These first five patches do want to allow the page fault to retry as
much as needed.  "indefinitely" seems to be a scary word, but IMHO
this is fine for page faults since otherwise we'll simply crash the
program or even crash the system depending on the fault context, so it
seems to be nowhere worse.

For userspace programs, if anything really really go wrong (so far I
still cannot think a valid scenario in a bug-free system, but just
assuming...) and it loops indefinitely, IMHO it'll just hang the buggy
process itself rather than coredump, and the admin can simply kill the
process to retake the resources since we'll still detect signals.

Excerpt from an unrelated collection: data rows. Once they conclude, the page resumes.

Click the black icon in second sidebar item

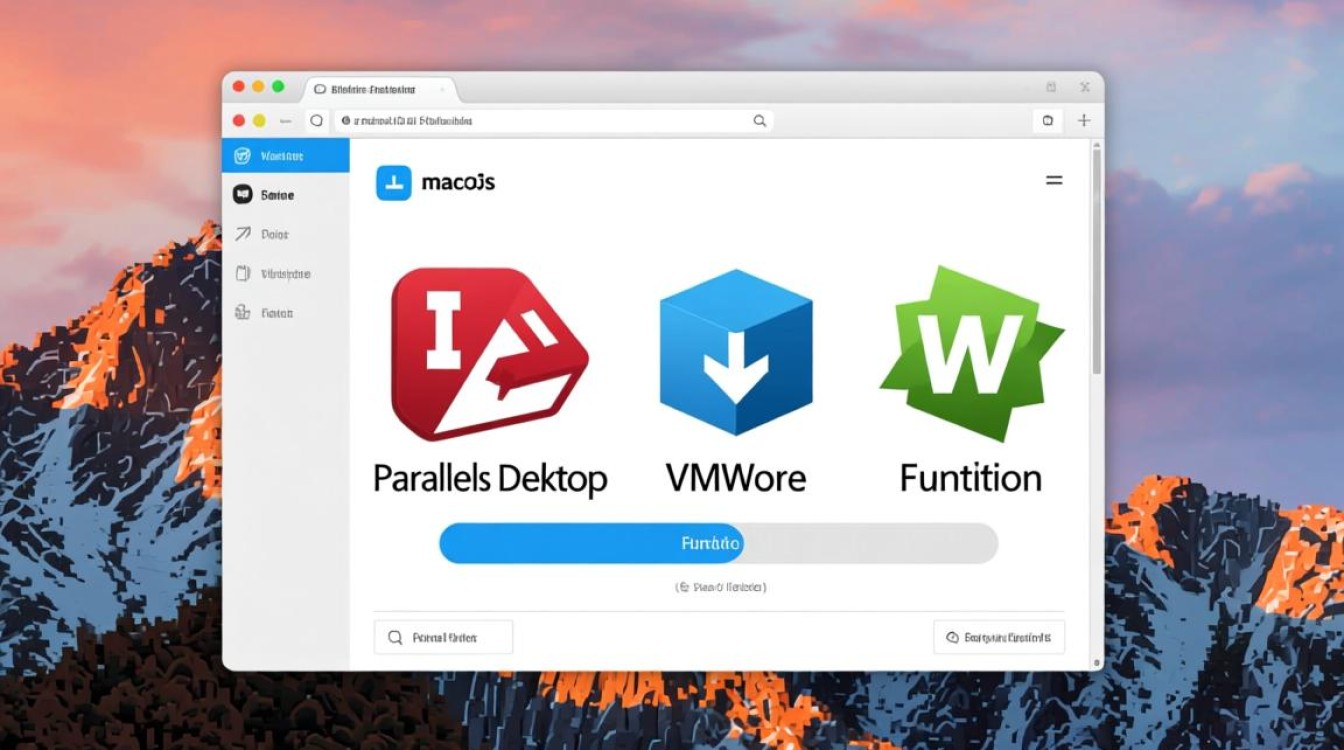(x=242, y=195)
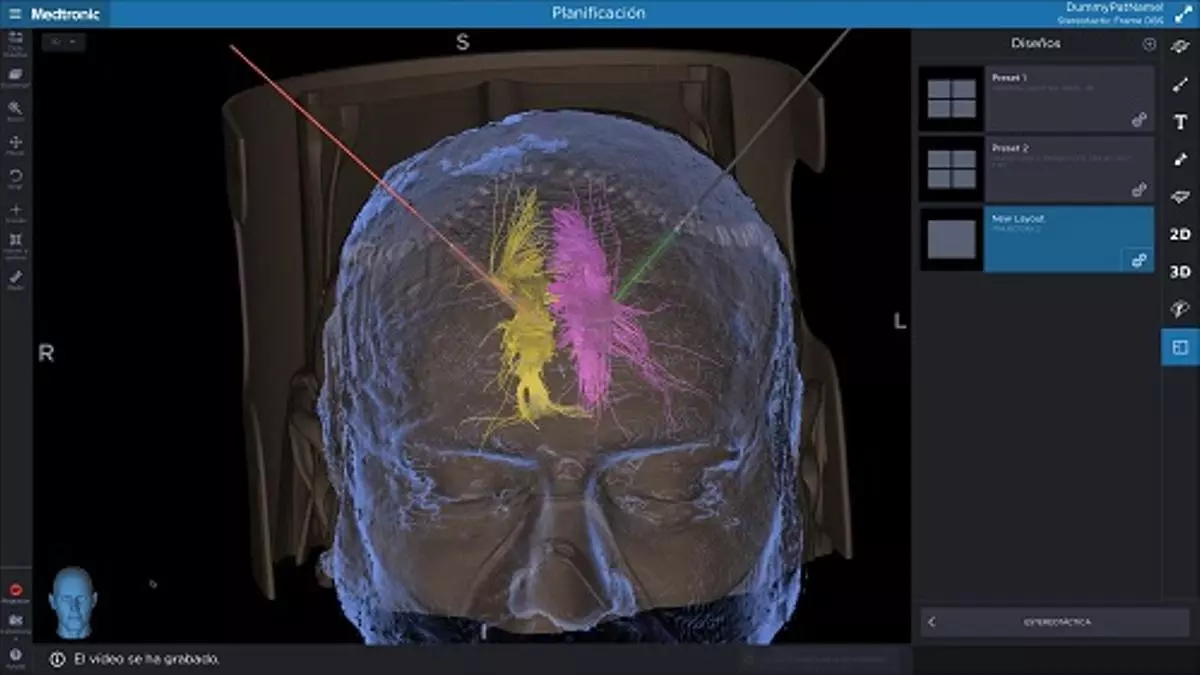This screenshot has width=1200, height=675.
Task: Open the hamburger menu beside Medtronic logo
Action: (14, 14)
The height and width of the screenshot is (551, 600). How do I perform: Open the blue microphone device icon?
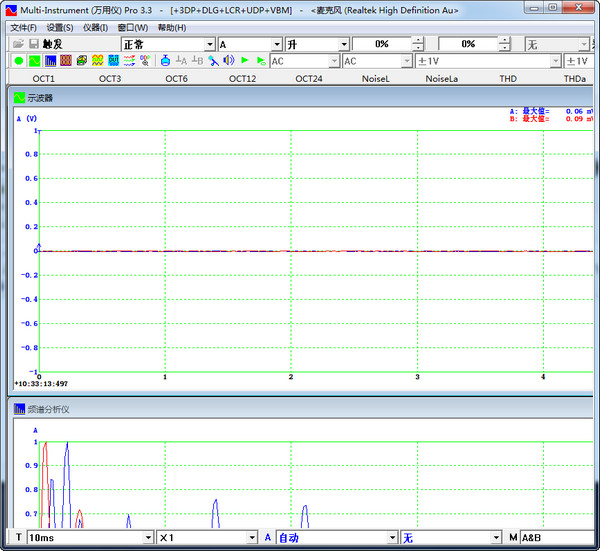(x=213, y=61)
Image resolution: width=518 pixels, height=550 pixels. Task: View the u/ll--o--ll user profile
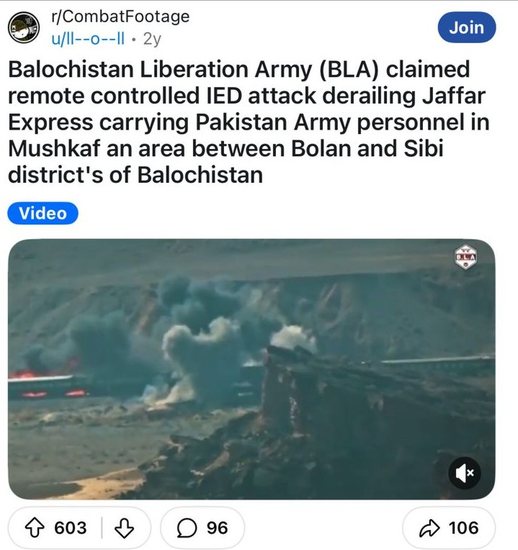point(88,39)
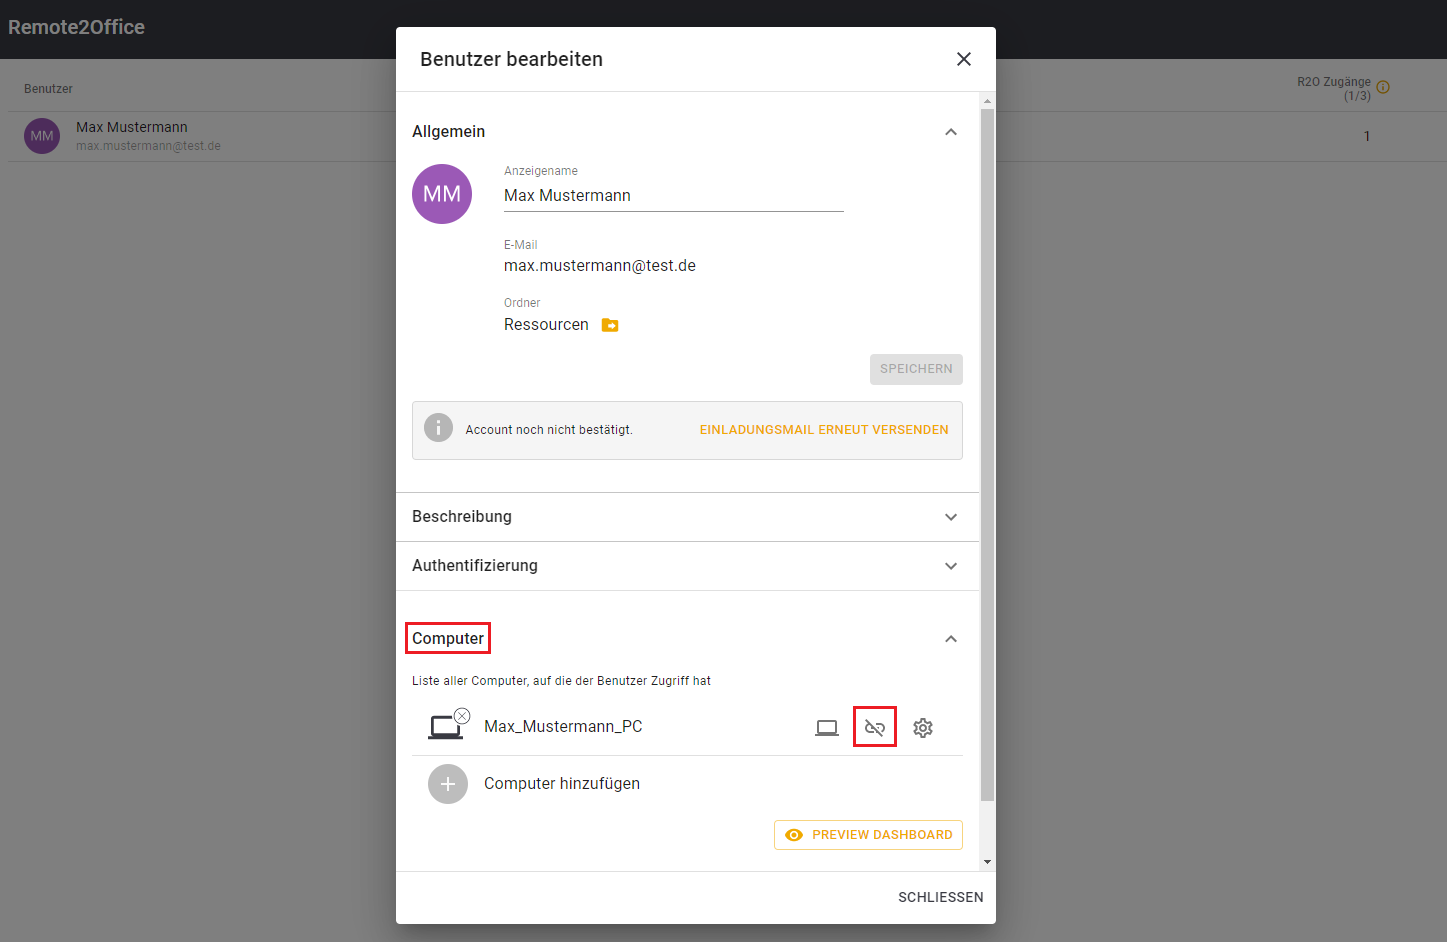The height and width of the screenshot is (942, 1447).
Task: Click the plus icon to add computer
Action: coord(448,784)
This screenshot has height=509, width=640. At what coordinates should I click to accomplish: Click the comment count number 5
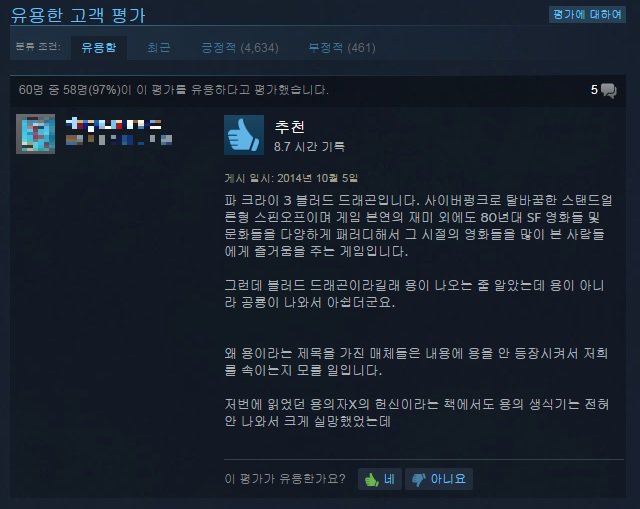[594, 90]
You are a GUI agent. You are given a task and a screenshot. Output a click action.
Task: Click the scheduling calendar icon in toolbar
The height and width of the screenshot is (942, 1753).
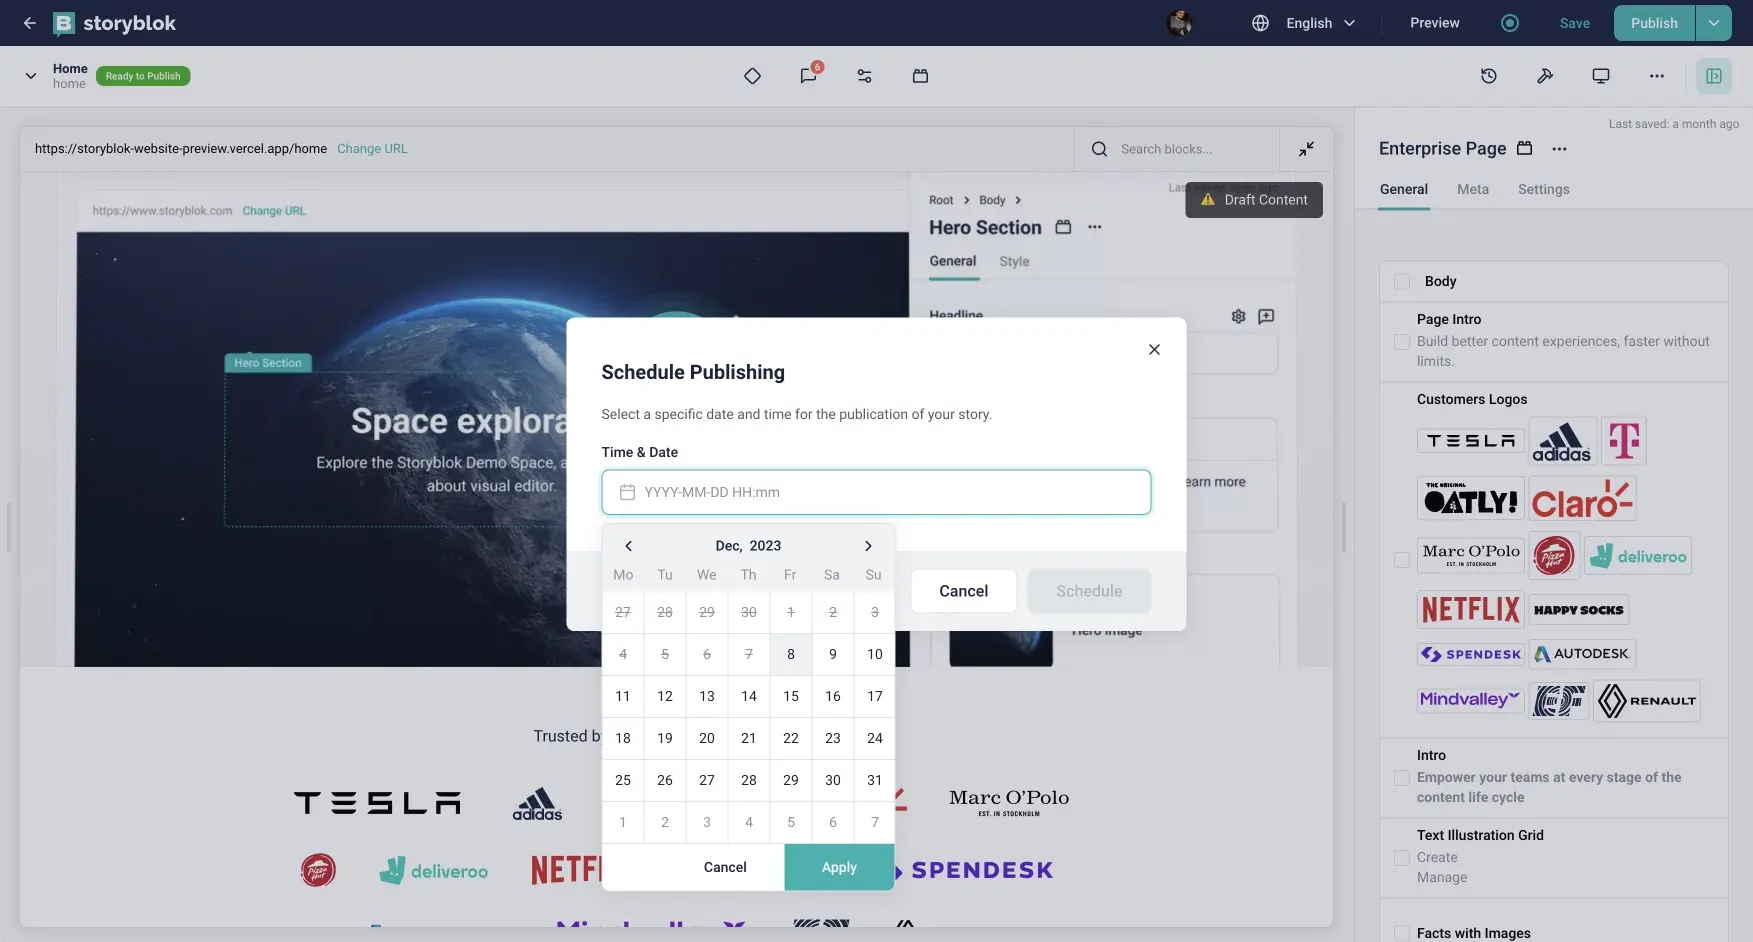(921, 76)
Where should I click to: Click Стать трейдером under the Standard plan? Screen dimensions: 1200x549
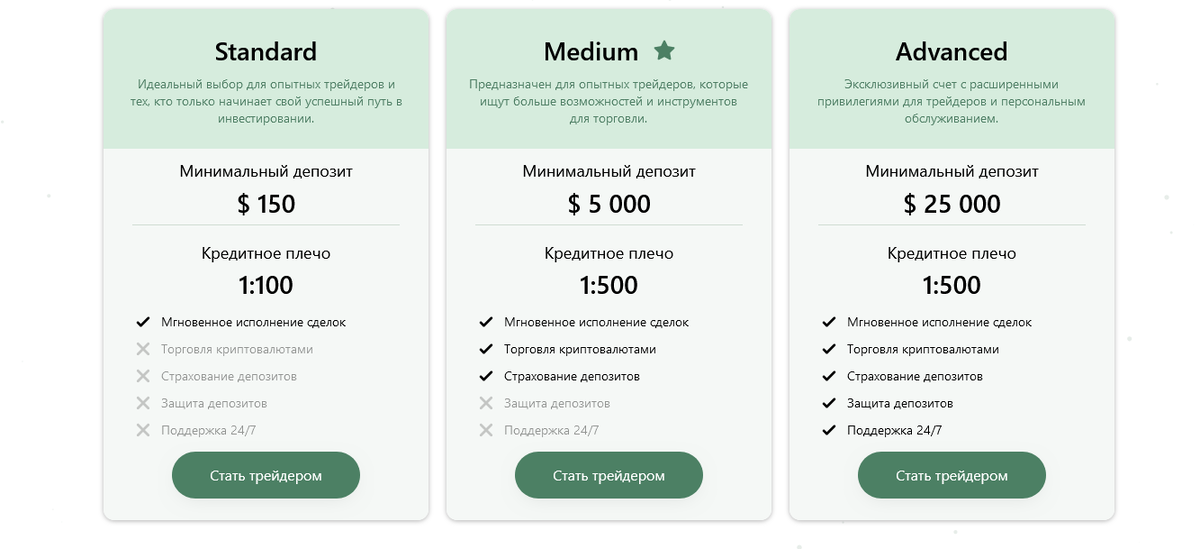coord(266,475)
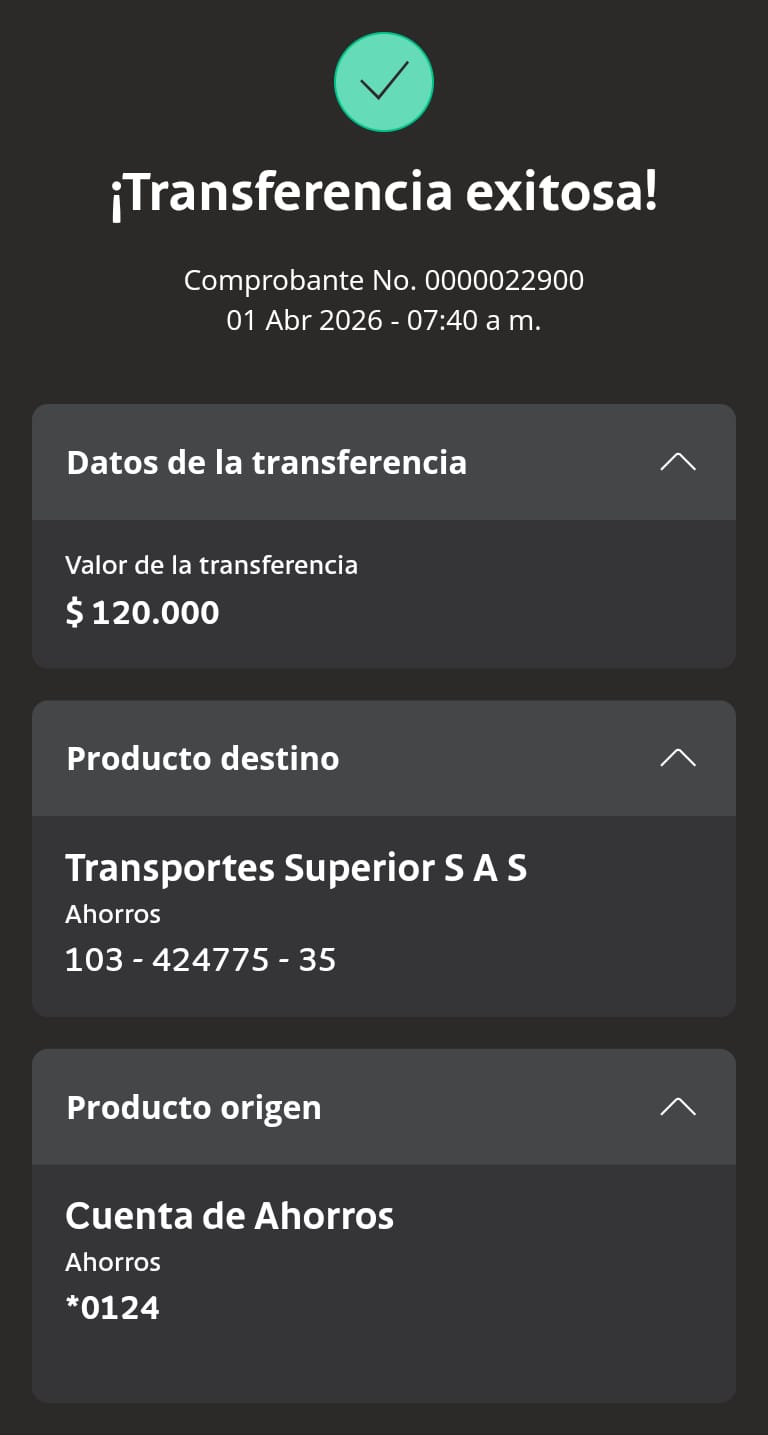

Or did I misunderstood the question?

> 
> [...]
> 
> > diff --git a/include/linux/mm.h b/include/linux/mm.h
> > index 80bb6408fe73..4e11c9639f1b 100644
> > --- a/include/linux/mm.h
> > +++ b/include/linux/mm.h
> > @@ -341,11 +341,21 @@ extern pgprot_t protection_map[16];
> >  #define FAULT_FLAG_ALLOW_RETRY	0x04	/* Retry fault if blocking */
> >  #define FAULT_FLAG_RETRY_NOWAIT	0x08	/* Don't drop mmap_sem and wait when retrying */
> >  #define FAULT_FLAG_KILLABLE	0x10	/* The fault task is in SIGKILL killable region */
> > -#define FAULT_FLAG_TRIED	0x20	/* Second try */
> > +#define FAULT_FLAG_TRIED	0x20	/* We've tried once */
> >  #define FAULT_FLAG_USER		0x40	/* The fault originated in userspace */
> >  #define FAULT_FLAG_REMOTE	0x80	/* faulting for non current tsk/mm */
> >  #define FAULT_FLAG_INSTRUCTION  0x100	/* The fault was during an instruction fetch */
> >  
> > +/*
> > + * Returns true if the page fault allows retry and this is the first
> > + * attempt of the fault handling; false otherwise.
> > + */
> 
> You should add why it returns false if it is not the first try ie to
> avoid starvation.

How about:

        Returns true if the page fault allows retry and this is the
        first attempt of the fault handling; false otherwise.  This is
        mostly used for places where we want to try to avoid taking
        the mmap_sem for too long a time when waiting for another
        condition to change, in which case we can try to be polite to
        release the mmap_sem in the first round to avoid potential
        starvation of other processes that would also want the
        mmap_sem.

?

Thanks,

-- 
Peter Xu